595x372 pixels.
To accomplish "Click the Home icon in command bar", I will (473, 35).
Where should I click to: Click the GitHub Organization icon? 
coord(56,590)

****************

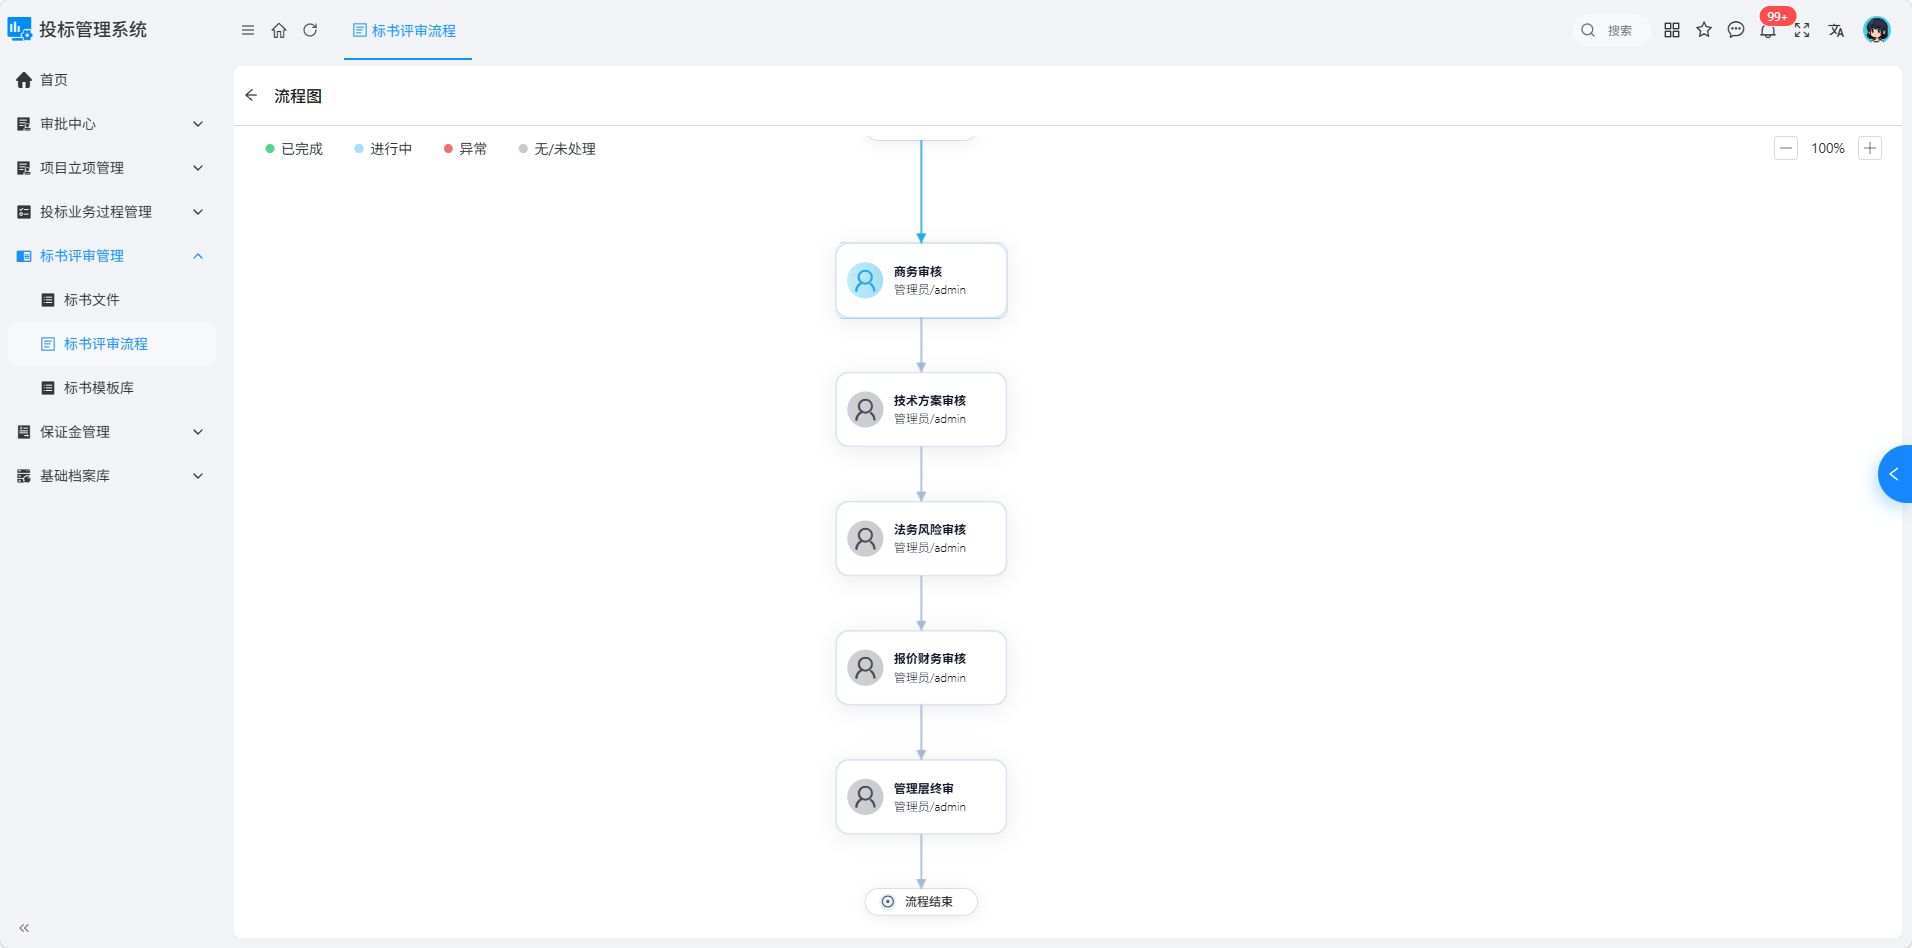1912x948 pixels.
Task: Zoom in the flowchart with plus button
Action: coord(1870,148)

****************

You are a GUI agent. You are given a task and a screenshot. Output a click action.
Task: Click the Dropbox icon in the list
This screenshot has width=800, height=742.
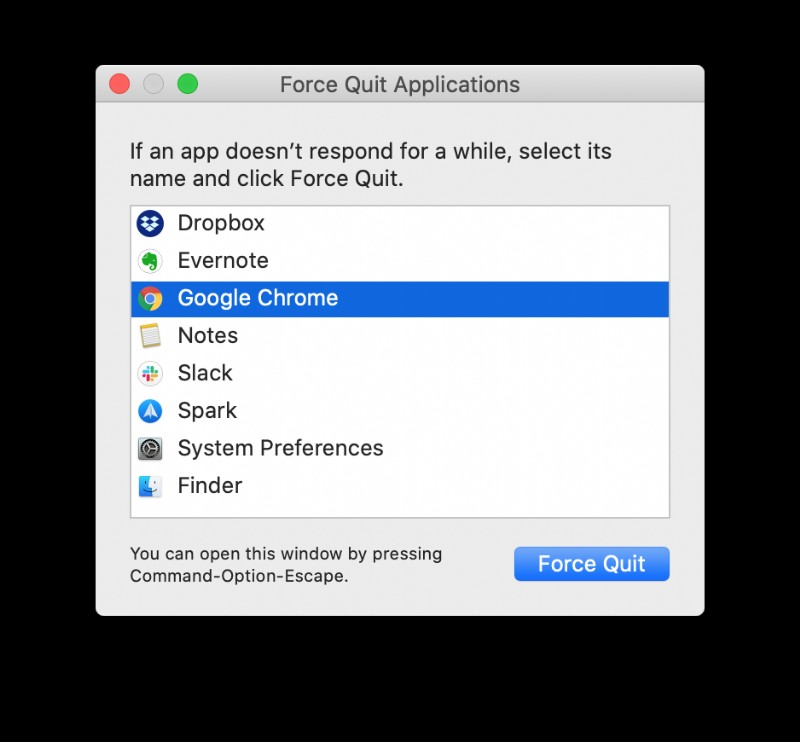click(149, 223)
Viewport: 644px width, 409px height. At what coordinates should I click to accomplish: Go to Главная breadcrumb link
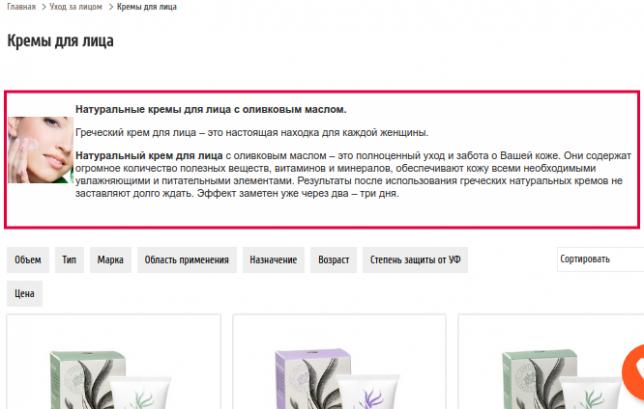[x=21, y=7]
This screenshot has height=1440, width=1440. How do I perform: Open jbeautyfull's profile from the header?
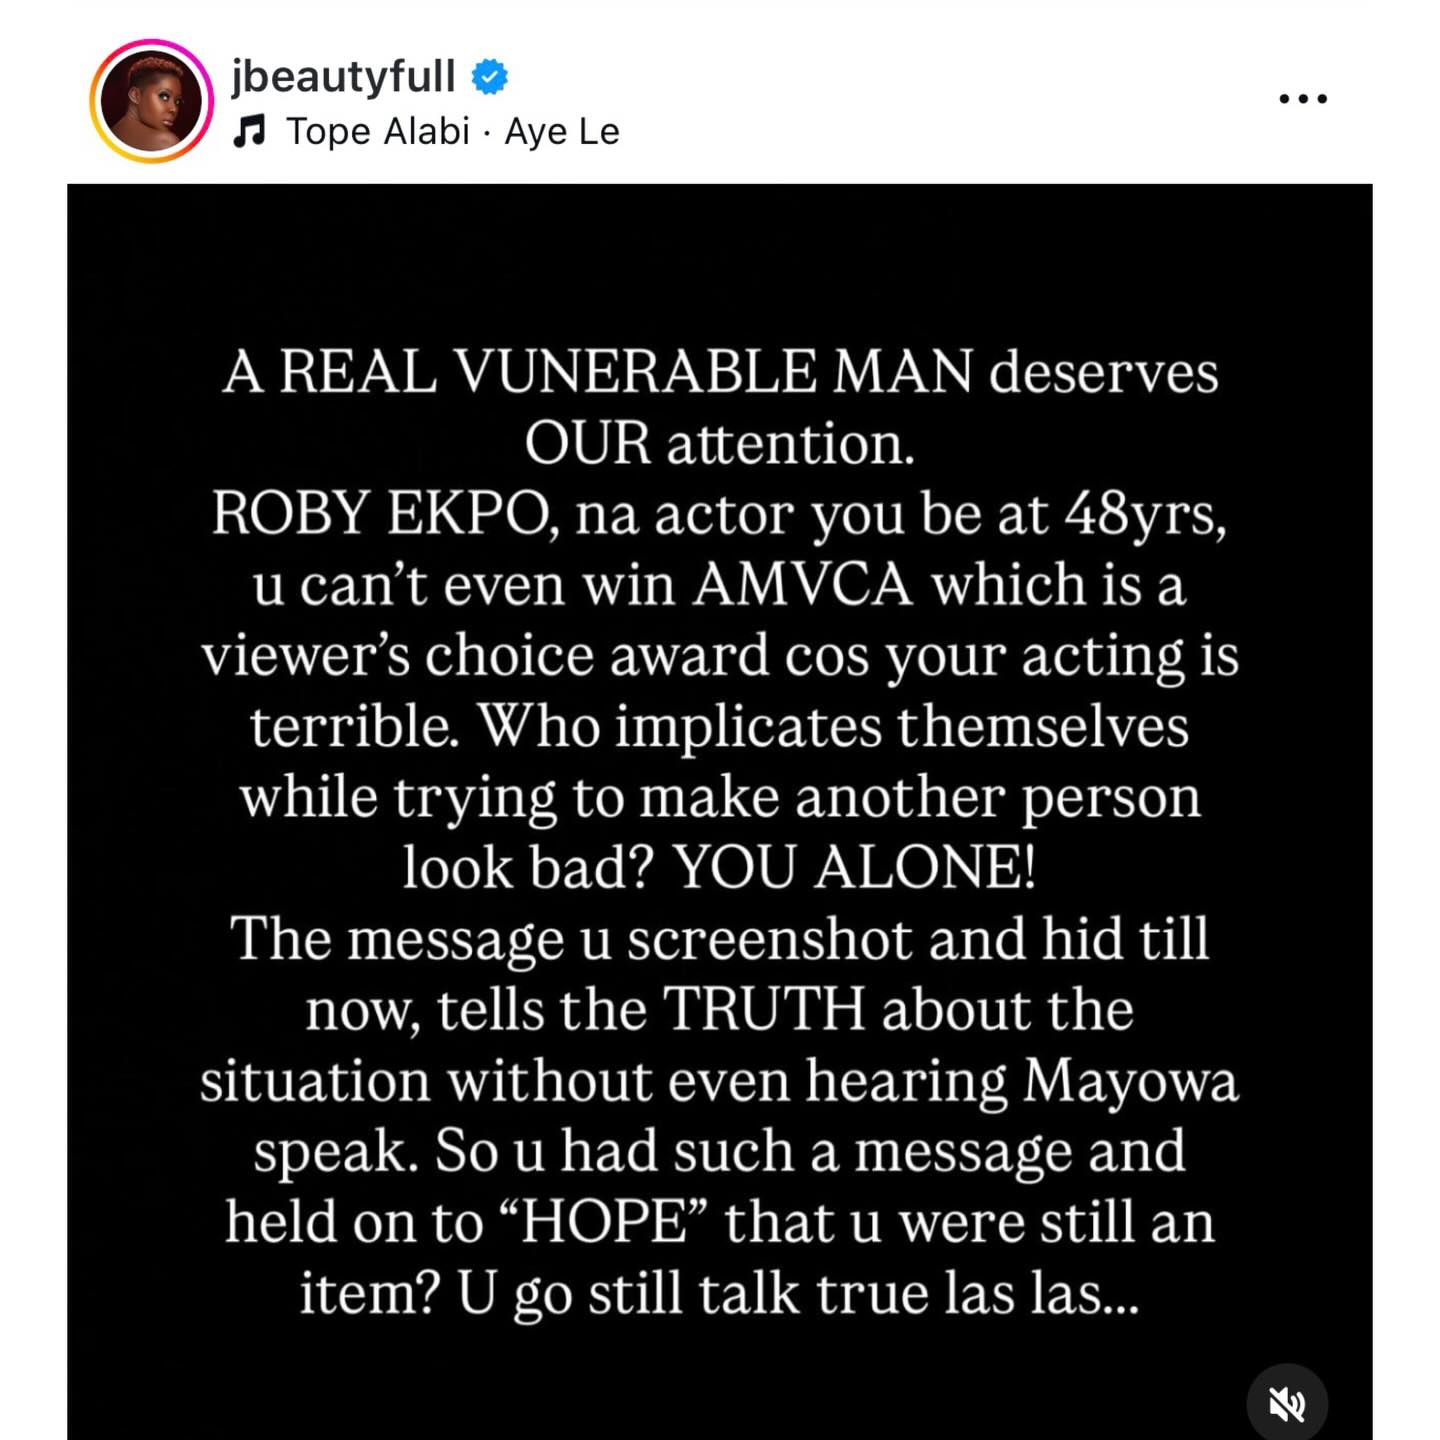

****************

● What this task involves
Copy only this from above: the line containing "Viewport: 644px width, 409px", the line containing "This screenshot has height=1440, width=1440.", and all lines between, printed exactly. Leave out the pictures.

● Response to the task
Viewport: 644px width, 409px height. At what coordinates should I click to accomplish: Go to Главная breadcrumb link
[x=21, y=7]
This screenshot has height=1440, width=1440. How do I perform: Open jbeautyfull's profile from the header?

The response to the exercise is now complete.